━━━━━ Passage ━━━━━

Local News

BCBSNC To Cover Cost Of FluMist Intranasal Flu Vaccine For Members

Posted December 11, 2003

— In the wake of shortages of injectable influenza vaccines,

Blue Cross and Blue Shield of North Carolina,

the state's largest health insurer, will increase reimbursement to physicians to cover the cost for the FluMist intranasal vaccine for its members.

The coverage expansion begins Thursday and will last throughout flu season.

The

U.S. Food and Drug Administration

approved FluMist for use this season for healthy adults age 18 to 49 and healthy children and adolescents age 5 to 17.

Typical charges for FluMist are between $60 and $70, several times the cost of regular flu vaccines. BCBSNC members may obtain the intranasal or injectable flu vaccine at their doctor's office or a clinic without making any out-of-pocket payment for either vaccine. Any standard office copay included in a member's policy will still apply.

"This flu season is a severe one, and as more people receive their flu shots, it is depleting the stock of vaccine," said Bob Greczyn, BCBSNC president and chief executive officer. "That's why we are paying all costs for FluMist for our members who may safely and effectively take it.

━━━━━

Exercise instructions.
1. Please return the FluMist coverage article word for word, beginning at the words that contain "Posted December 11, 2003" and stopping after "throughout flu season.".
2. Carry the FluMist coverage article forward from its last sentence.

━━━━━ Extracted records ━━━━━

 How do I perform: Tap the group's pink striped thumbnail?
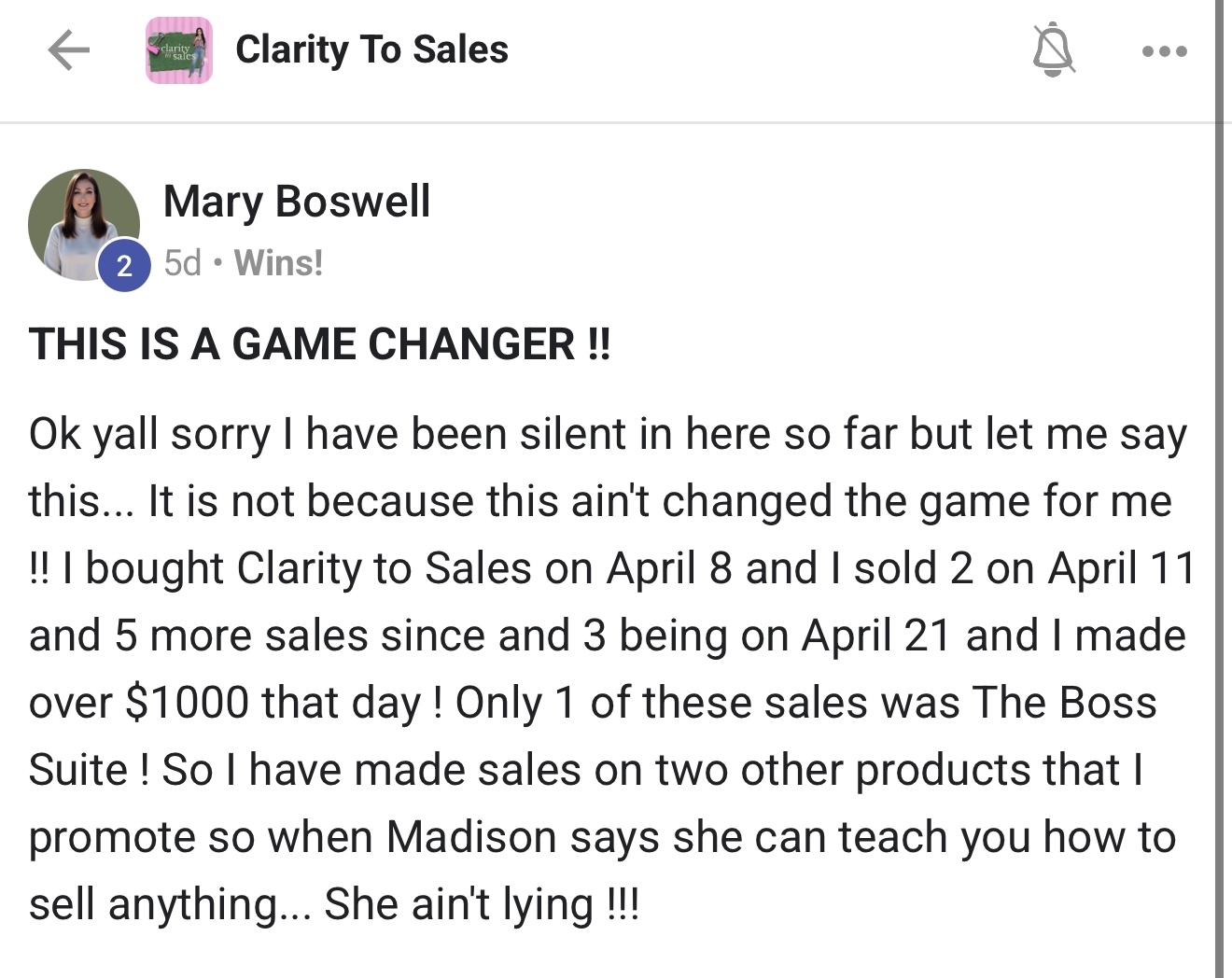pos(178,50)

━━━━━
━━━━━ Extracted records ━━━━━

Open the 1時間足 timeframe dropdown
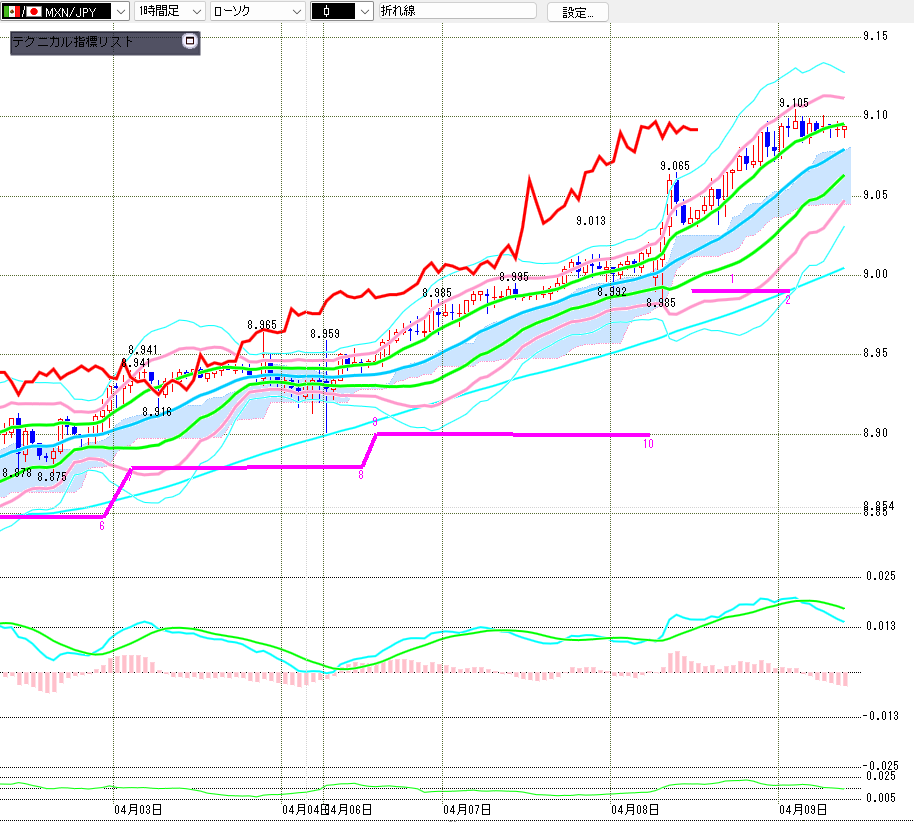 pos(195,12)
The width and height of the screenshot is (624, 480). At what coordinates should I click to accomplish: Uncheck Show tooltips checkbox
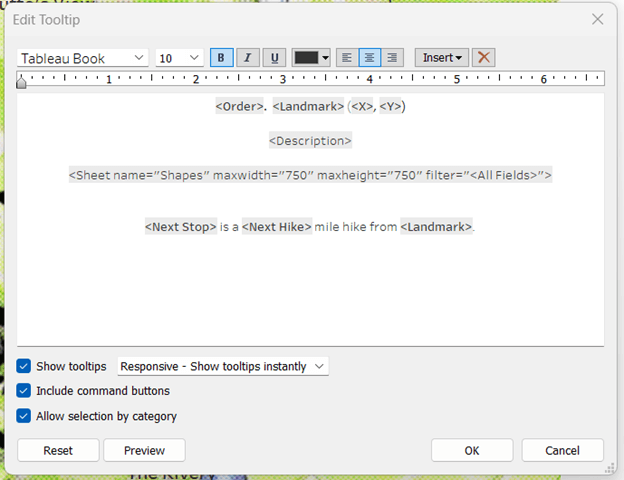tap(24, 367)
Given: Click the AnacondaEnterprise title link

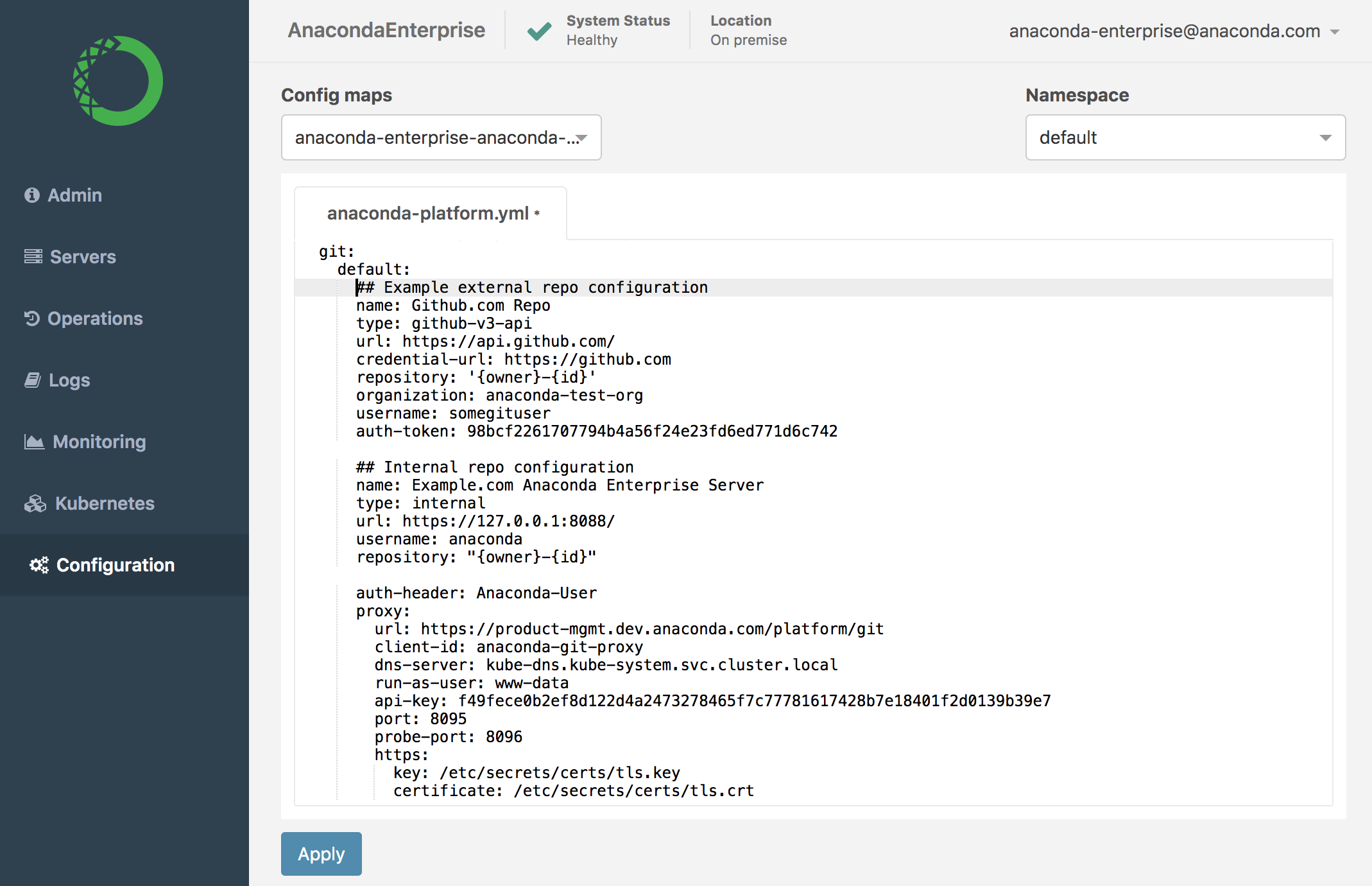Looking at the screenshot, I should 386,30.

━━━━━
━━━━━ Extracted records ━━━━━

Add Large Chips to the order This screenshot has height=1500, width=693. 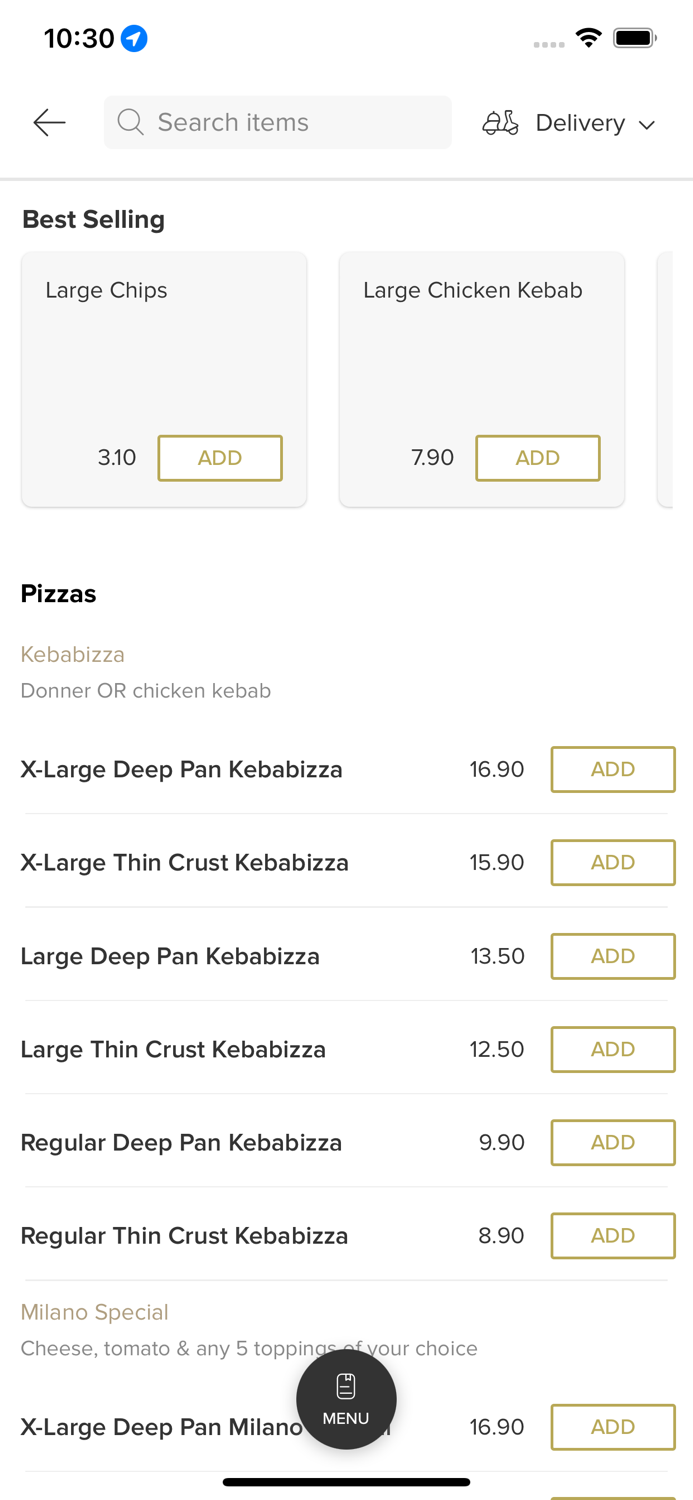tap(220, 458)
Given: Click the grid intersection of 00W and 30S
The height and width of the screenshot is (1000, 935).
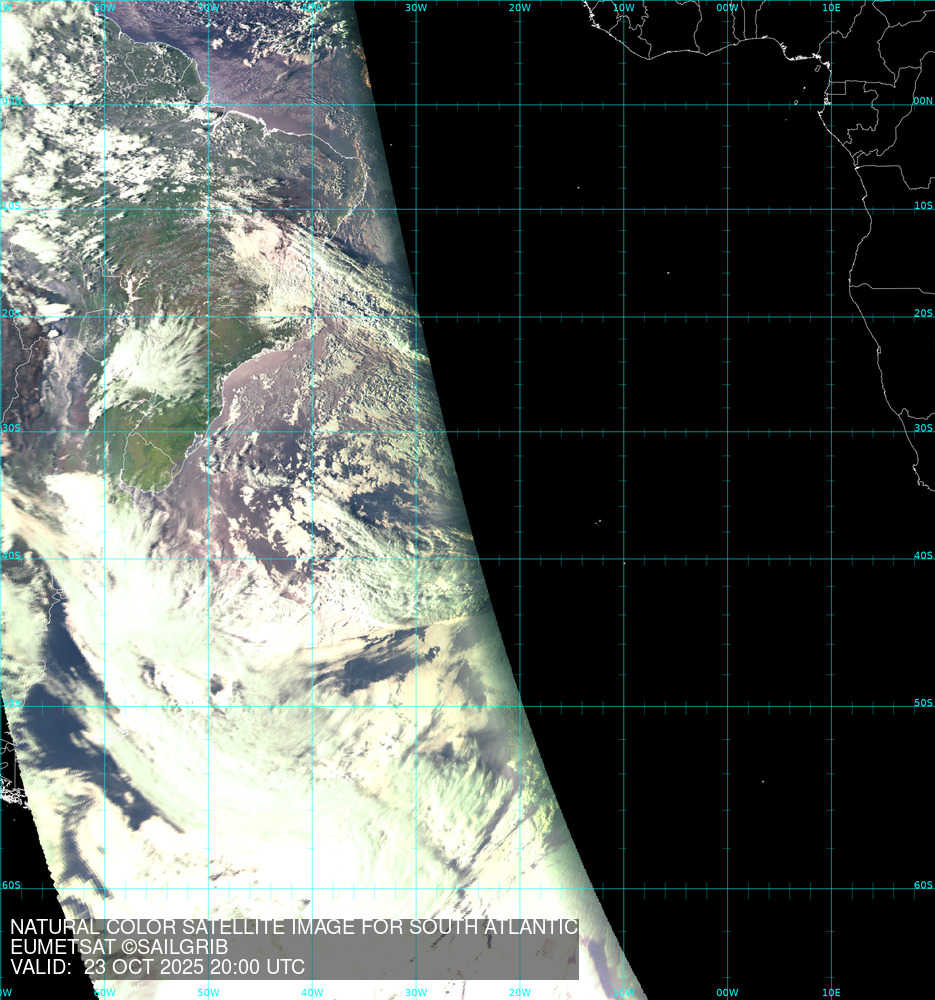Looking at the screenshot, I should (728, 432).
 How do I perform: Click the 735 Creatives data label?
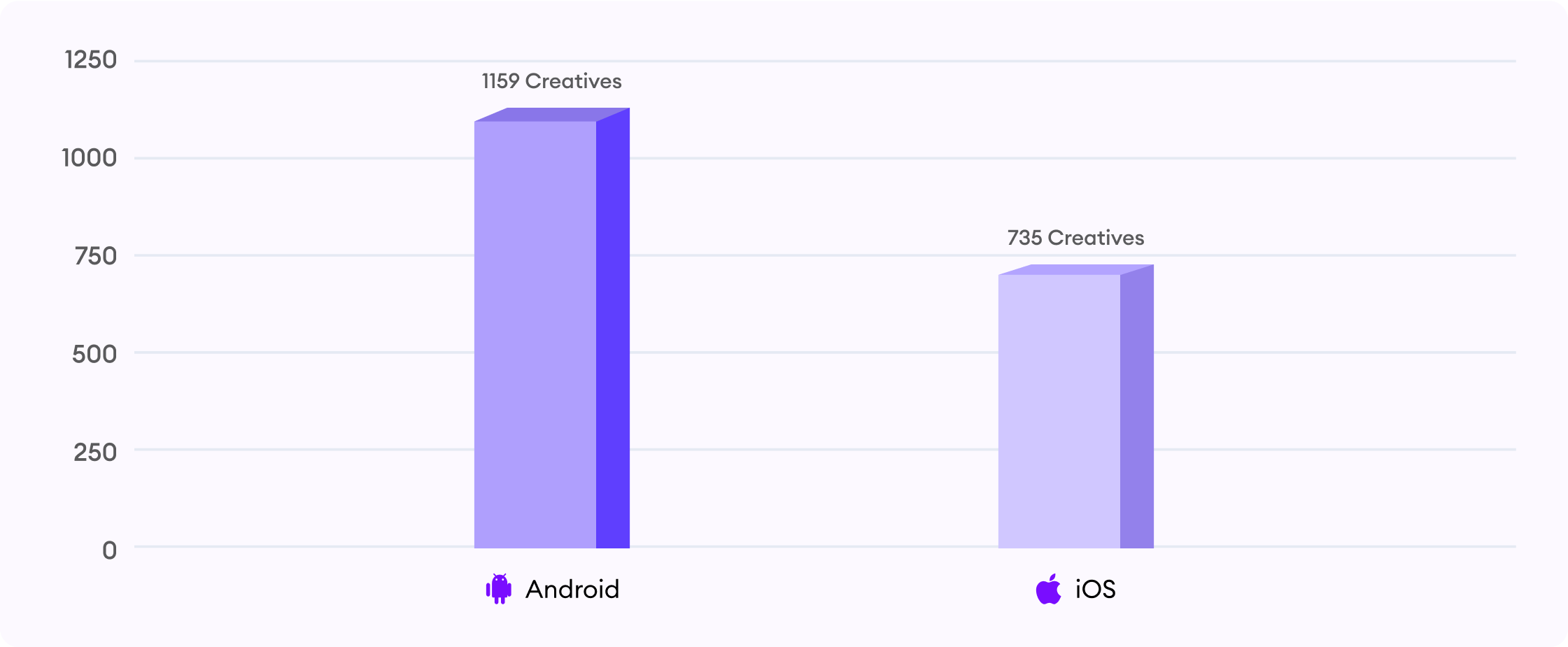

━━━━━

Answers by item.
1.
Posted December 11, 2003

— In the wake of shortages of injectable influenza vaccines,

Blue Cross and Blue Shield of North Carolina,

the state's largest health insurer, will increase reimbursement to physicians to cover the cost for the FluMist intranasal vaccine for its members.

The coverage expansion begins Thursday and will last throughout flu season.

2.
"We are encouraged that so many North Carolinians are protecting themselves with flu vaccines this year. But we also recognize the challenge created by the dwindling supplies of the vaccine."

The federal

Centers for Disease Control and Prevention

on Thursday said North Carolina is one of 24 states with widespread flu activity.

BCBSNC has provided coverage for FluMist as an in-network benefit for members of some of its health plans. But many members have paid out-of-pocket for any costs beyond the amount doctors are reimbursed.

Making FluMist available to BCBSNC members who may safely take it potentially will leave more of the regular vaccine available to North Carolinians who are not able to take FluMist, said Dr. Robert T.Harris, BCBSNC senior vice president and chief medical officer.

"We believe the appropriate use of FluMist, which the FDA has deemed safe and effective for many healthy people, will help alleviate shortages of the traditional flu vaccine, which can then be given to higher-risk persons," Harris said. "The severity of this flu season is proving challenging to doctors and public health officials in North Carolina, and it is beneficial to have flu vaccines available to help protect people."

Among those who should not have the FluMist vaccine, according to the FDA, are: children under age 5; adults over age 49; people with asthma or chronic disorders of the lungs, heart, kidneys or liver; people with diabetes, AIDS or cancer; pregnant women in their second or third trimester; and people who have symptoms of a cold or the flu at the time they are seeking immunization. Members should consult their physician regarding which vaccine, if any, is appropriate for them.